Fire jolted down his spine, and Garrett nearly fell over.
“Don’t say anything,” she told him. “Just give me everything you have.”
Garrett swallowed, and she took her finger off his lips.
Everything in his entire body was screaming at him to lean forward and just kiss her on that perfect, full mouth. He could barely breathe, thinking about it.
Then Ellie broke the spell, her eyes flicking back to his computer screen.
“Perfectly reasonable,” Garrett said, and stood.
For hours, Ellie sifted through everything that Garrett had: piles and piles of documents, business licenses, surveillance tapes, even courtroom testimony. She didn’t ask how he’d gotten any of it, and Garrett didn’t volunteer.
He suspected that she knew some of it hadn’t been precisely legal.
He microwaved frozen burritos and they ate quietly, Ellie on the floor of the living room, surrounded by paper and Garrett’s spare laptop. He had two spares, actually.

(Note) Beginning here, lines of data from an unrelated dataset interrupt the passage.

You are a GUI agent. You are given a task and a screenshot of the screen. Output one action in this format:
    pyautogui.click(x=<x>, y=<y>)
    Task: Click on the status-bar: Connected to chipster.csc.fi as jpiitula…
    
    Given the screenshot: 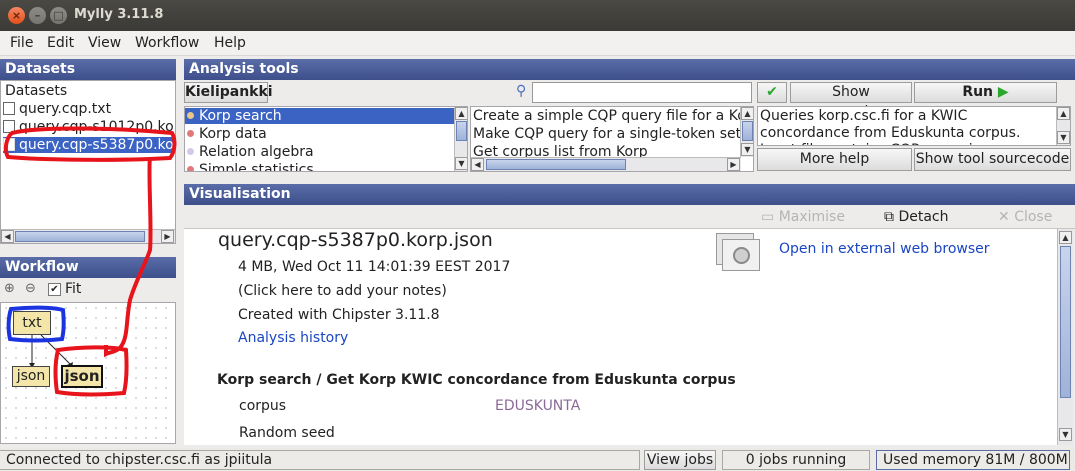 What is the action you would take?
    pyautogui.click(x=538, y=460)
    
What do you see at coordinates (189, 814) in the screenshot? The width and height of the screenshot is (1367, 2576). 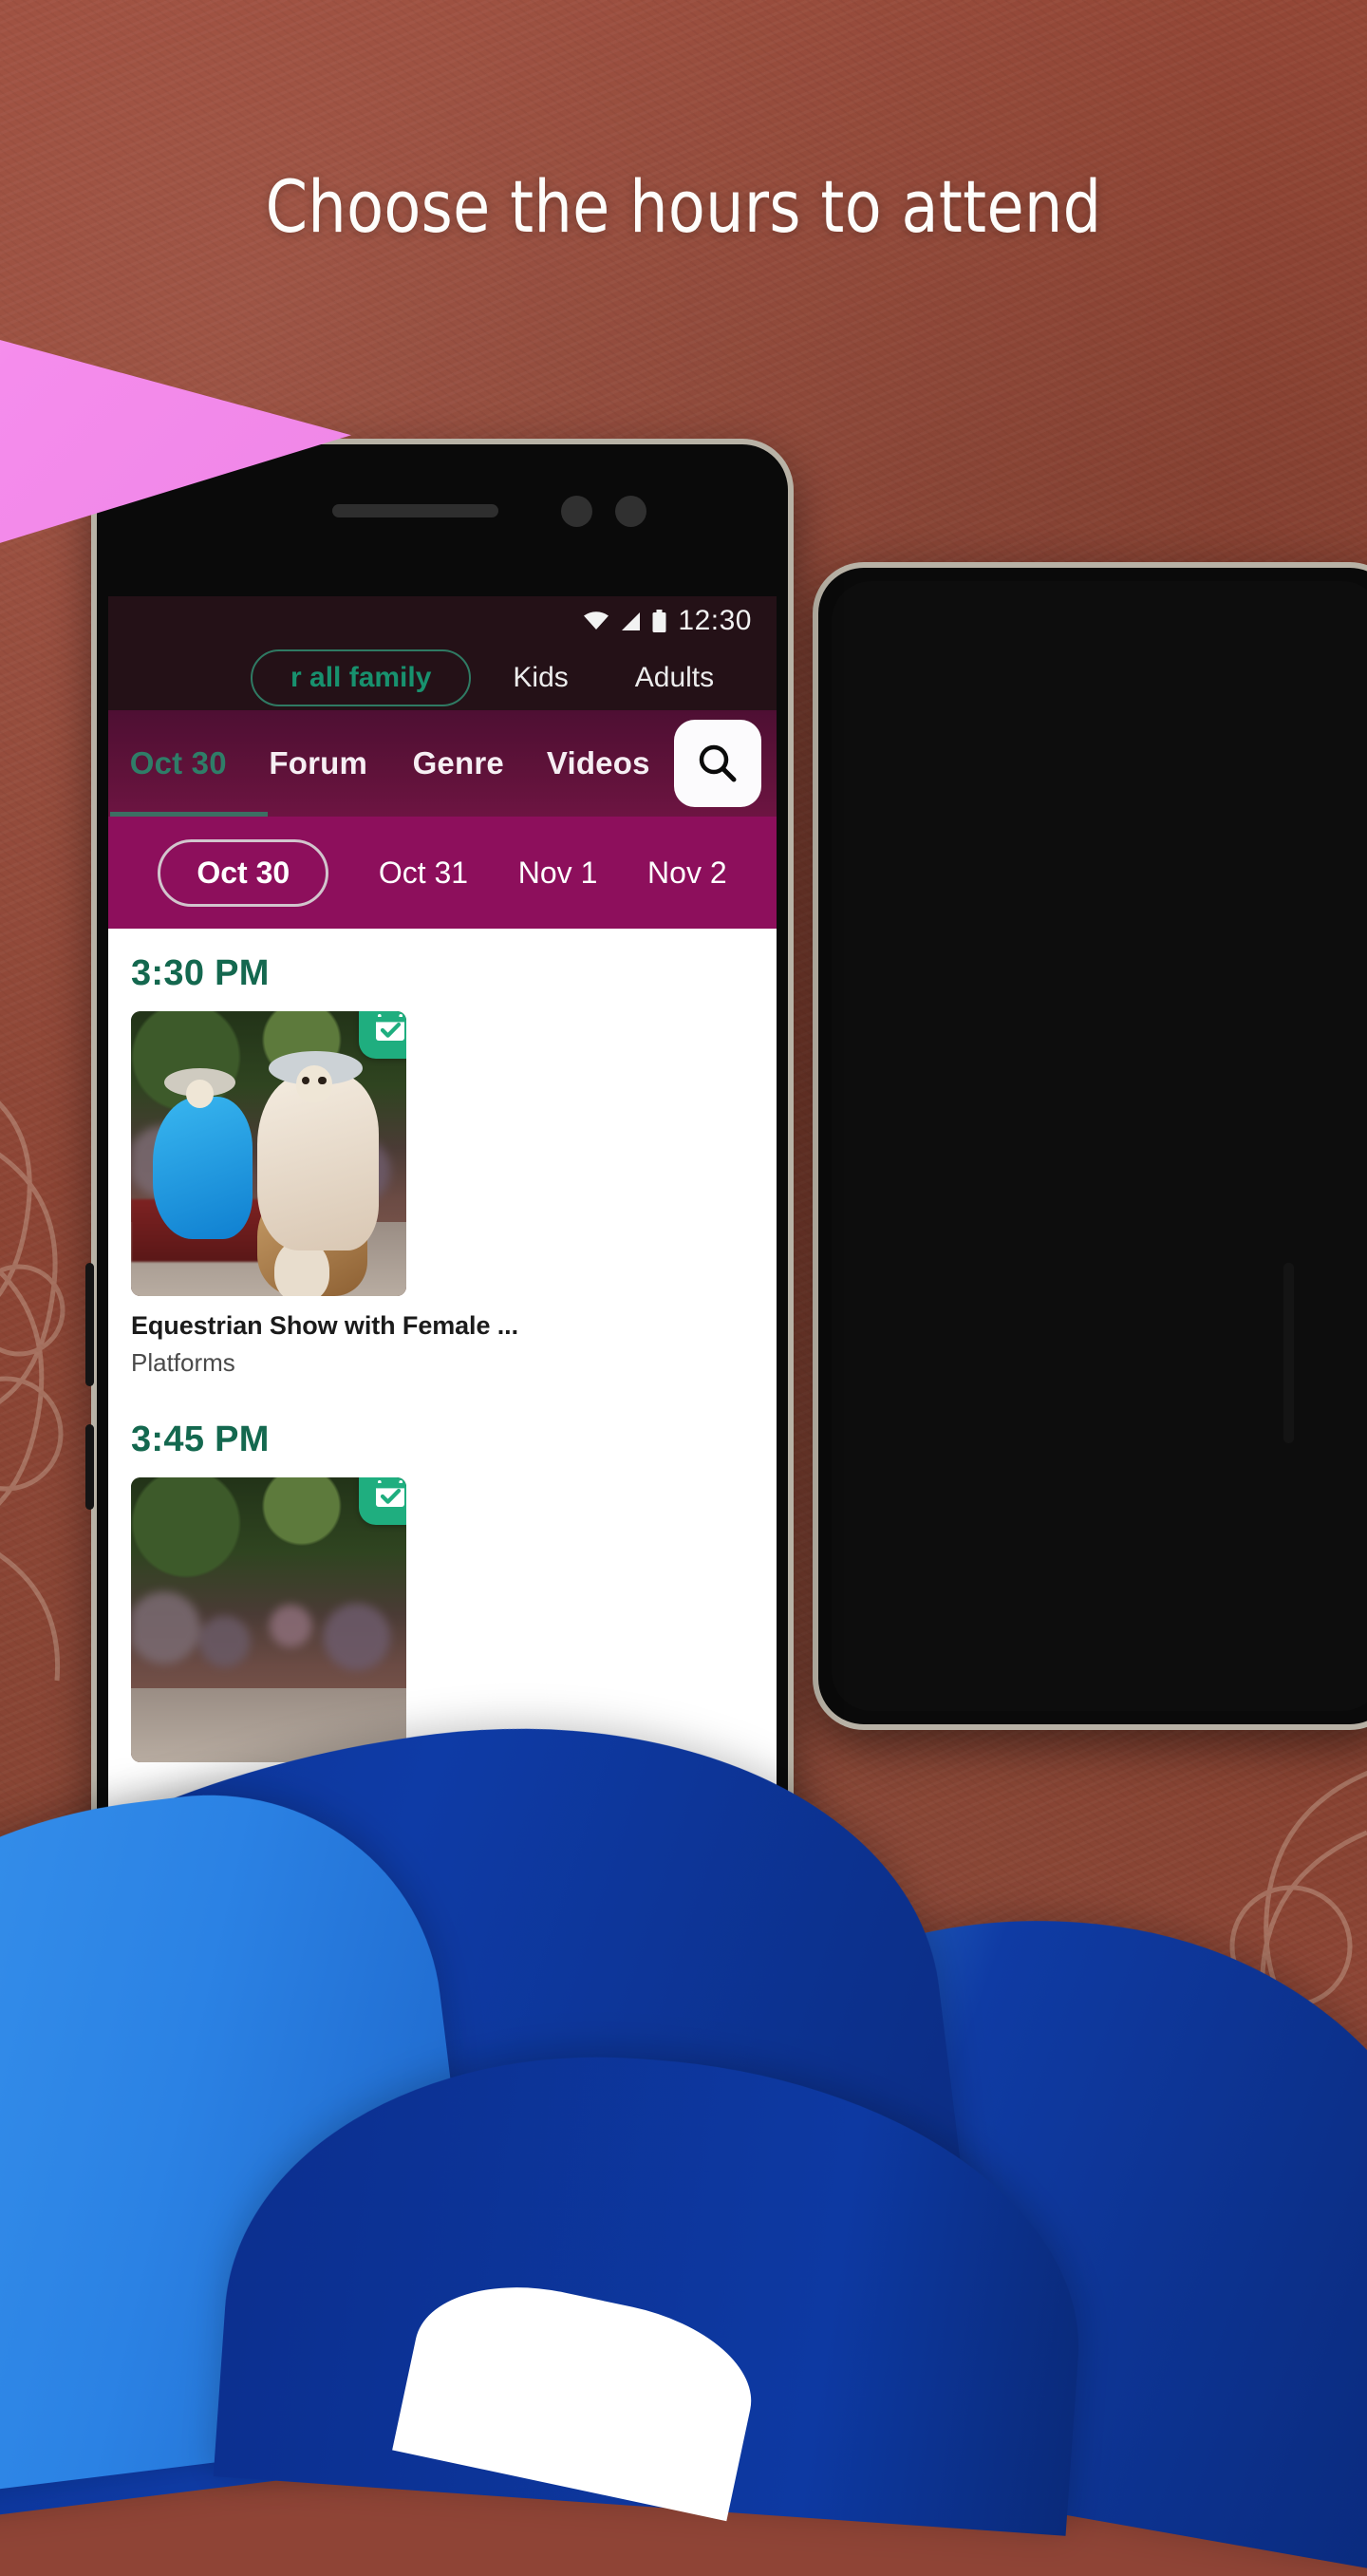 I see `active-tab-underline` at bounding box center [189, 814].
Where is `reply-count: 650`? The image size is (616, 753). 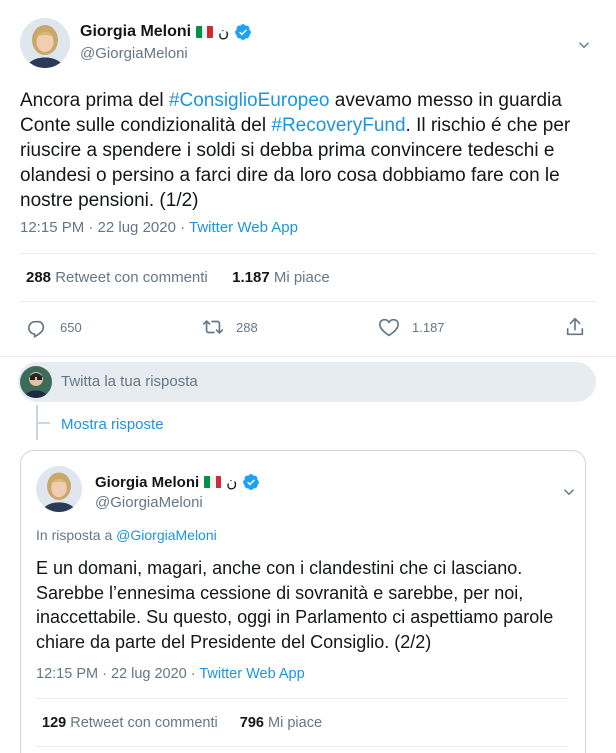
reply-count: 650 is located at coordinates (71, 327).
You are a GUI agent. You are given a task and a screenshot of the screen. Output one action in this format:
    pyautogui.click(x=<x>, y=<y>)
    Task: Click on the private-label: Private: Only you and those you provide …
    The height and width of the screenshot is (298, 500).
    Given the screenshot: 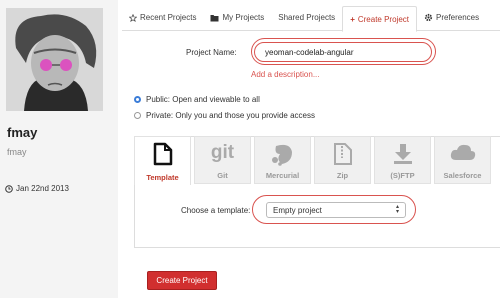 What is the action you would take?
    pyautogui.click(x=230, y=116)
    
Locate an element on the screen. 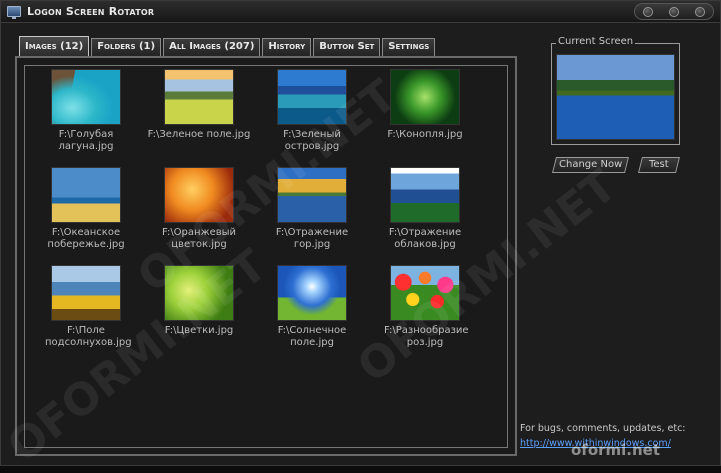 The height and width of the screenshot is (473, 721). image-item: F:\Зеленый остров.jpg is located at coordinates (312, 111).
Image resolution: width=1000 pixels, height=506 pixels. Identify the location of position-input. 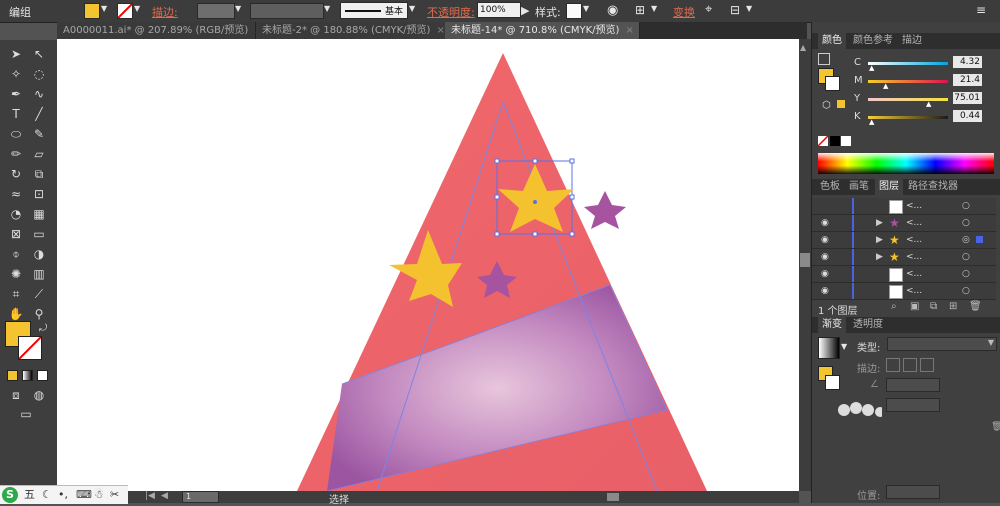
(913, 492).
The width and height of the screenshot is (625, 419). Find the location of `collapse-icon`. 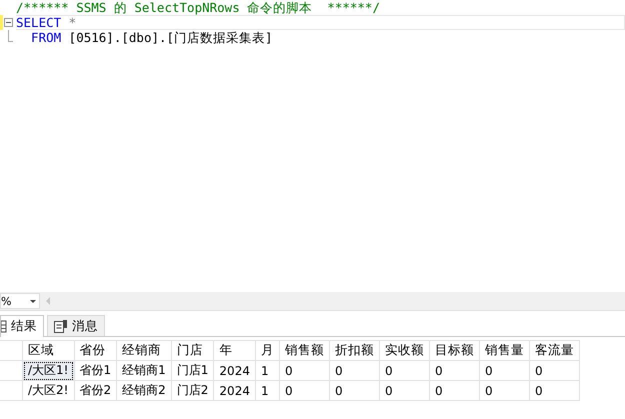

collapse-icon is located at coordinates (8, 22).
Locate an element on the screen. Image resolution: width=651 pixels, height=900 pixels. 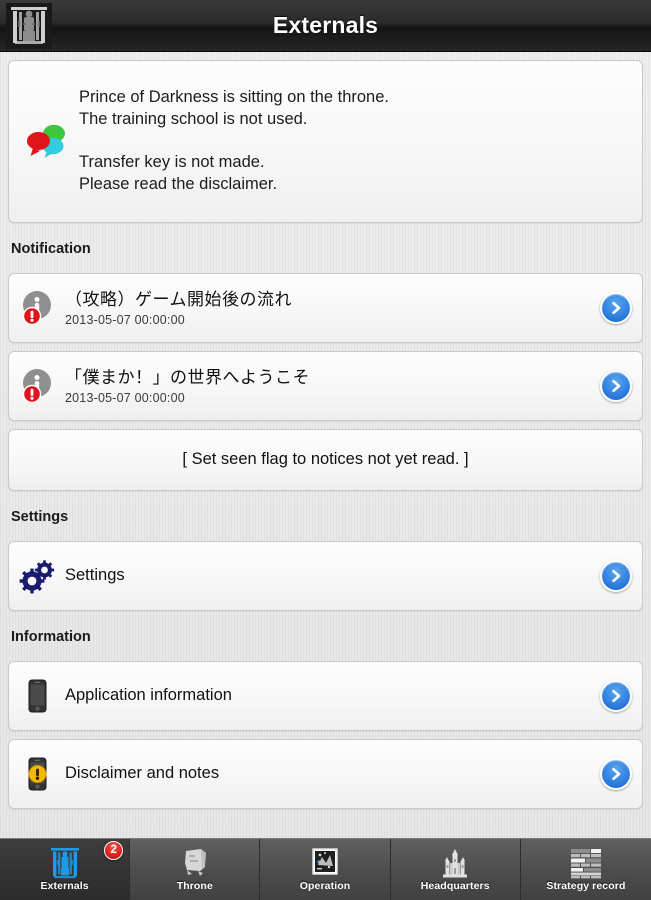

“Okay,” she finally said, and stood. It was almost three in the afternoon, and she stretched, reaching up and then touching her toes.
Garrett watched, fascinated. He was at the kitchen counter, maps spread in front of him.
She didn’t mind when I touched her earlier, he thought. I could offer her a back rub, and then we could get on the couch and I could...
He blinked and looked at the counter again.
What are you, fifteen? He thought. A back rub? Come on.
“Okay what?” Garrett asked.
She picked up two pieces of paper and walked over to where he was sitting. They were both barefoot, and she leaned on the counter, smiling like she’d cracked a code.
“The owners of a business registered in a foreign company aren’t actually secret when a company is registered in the United States,” she said.